Oracle on track to beat AWS in number of data centres by end of the year

With the opening of its first data centre in Jeddah, Saudi Arabia, on Monday, Oracle now has 21 Generation 2 Cloud regions across the world.

A cloud region has two data centres.

The US tech company has added one data centres in each of the cloud regions – Saudi Arabia (Jeddah), Australia (Melbourne), Japan (Osaka), Canada (Montreal), and The Netherlands (Amsterdam).

It has already opened 10 cloud regions in the last six months, taking its tally to 21 and on track to have 36 cloud regions by the end of the year when compared to 25 for Amazon Web Services (AWS).

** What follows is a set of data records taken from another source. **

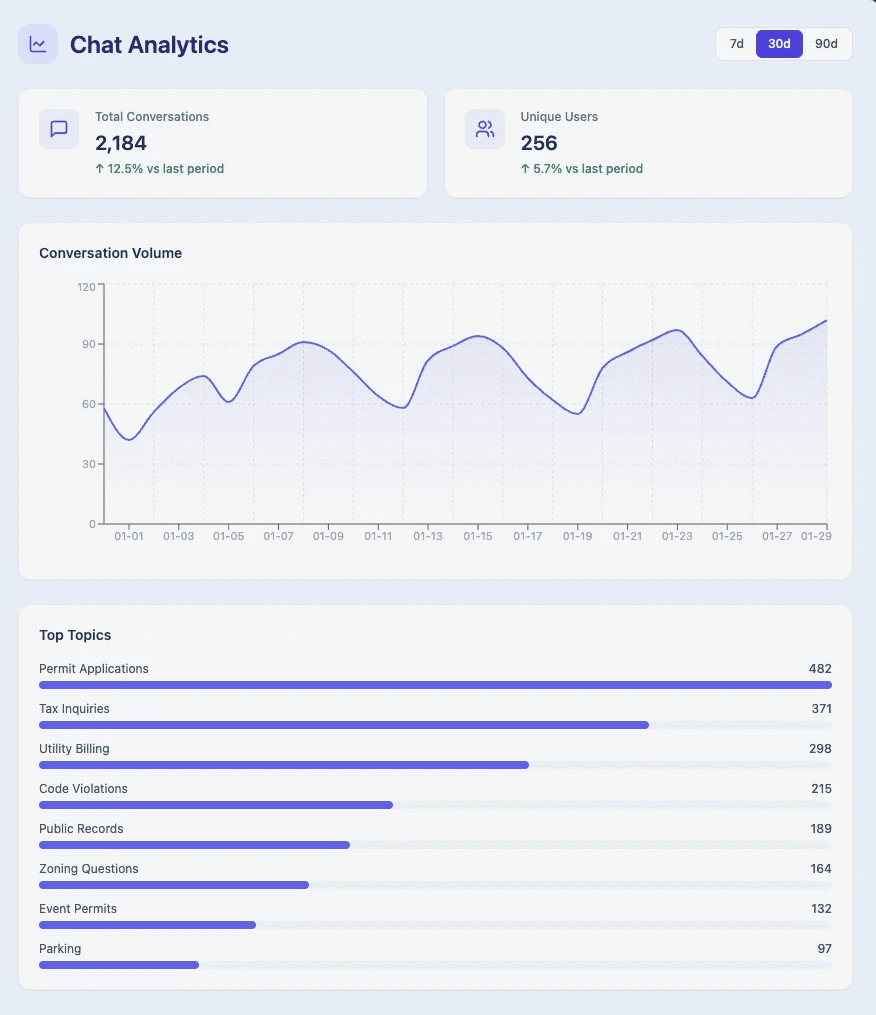Image resolution: width=876 pixels, height=1015 pixels.
Task: Select the 30d time range
Action: (x=779, y=43)
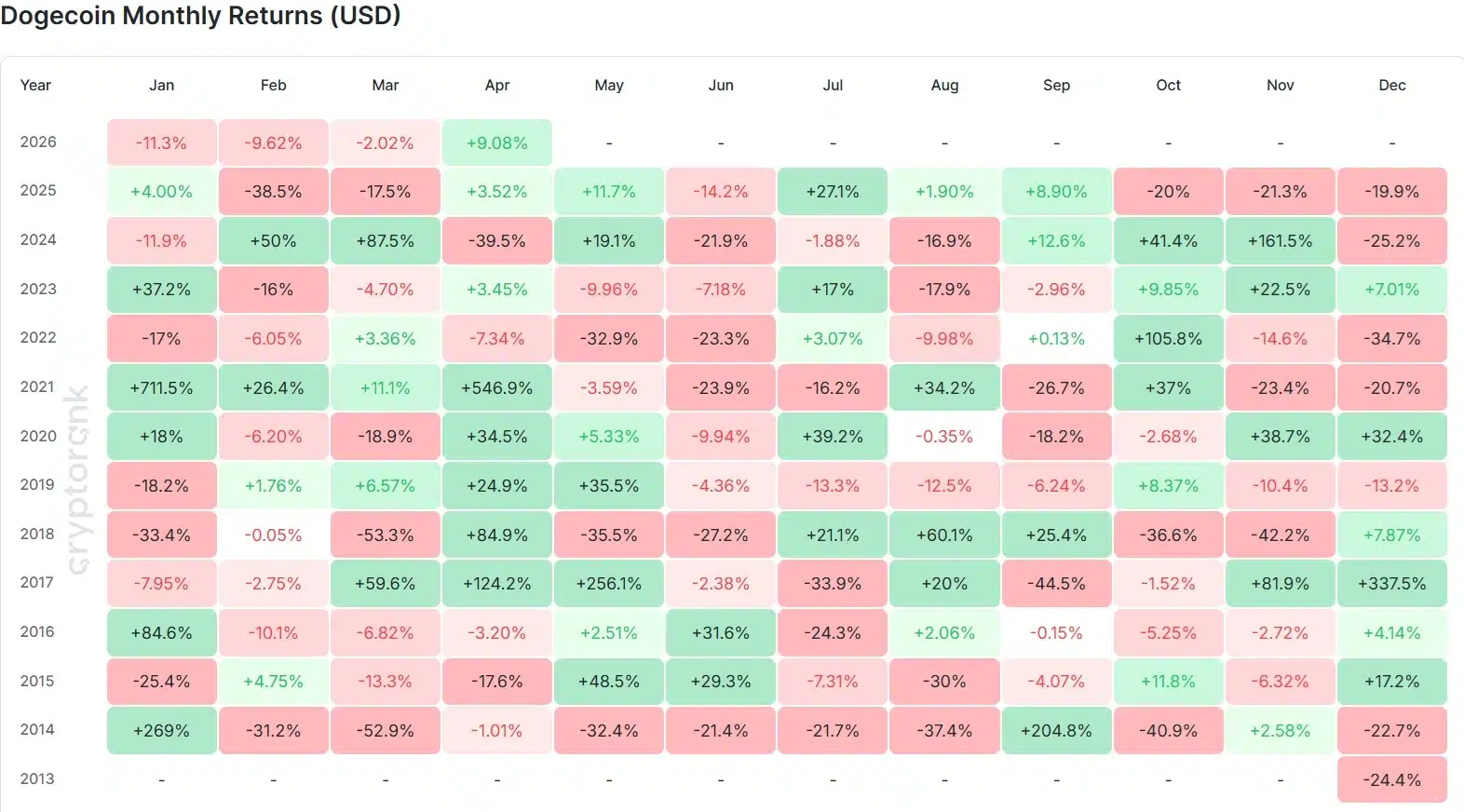Select the +269% January 2014 cell
Image resolution: width=1464 pixels, height=812 pixels.
click(x=161, y=731)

Abdul Rahman Al Thehaiban, Senior Vice-President of Technology, Middle East and Africa at Oracle, said that the Jeddah facility will be the first data centre on Generation 2 cloud in Eastern Central Europe, Middle East and Africa (ECEMEA).

Oracle opened its first data centre in the region in Abu Dhabi last year and plans to open one more in Dubai, UAE, and in South Africa within a year.

Al Thehaiban said that Saudi Arabia is one of the fastest-growing cloud adoption markets in the region and the opening of the data centre will add pace to the adoption rate.

Moreover, he said that the second data centre in Saudi Arabia is expected to come within a year as part of their “in-country” dual region strategy to help customers address disaster recovery and compliance needs.

Andrew Reichman, director of product management at Oracle, said that the UK, South Korea, India and Brazil will also have two regions live by the end of 2020.

“Oracle is the first public cloud vendor with a region in Saudi Arabia. We built out our first two Gen 2 Cloud regions in the US, followed quickly by regions in London and Frankfurt. Since then, we’ve developed an approach that supports our plan to quickly meet enterprise requirements around the world,” he said.

SAP has a data centre in Saudi Arabia.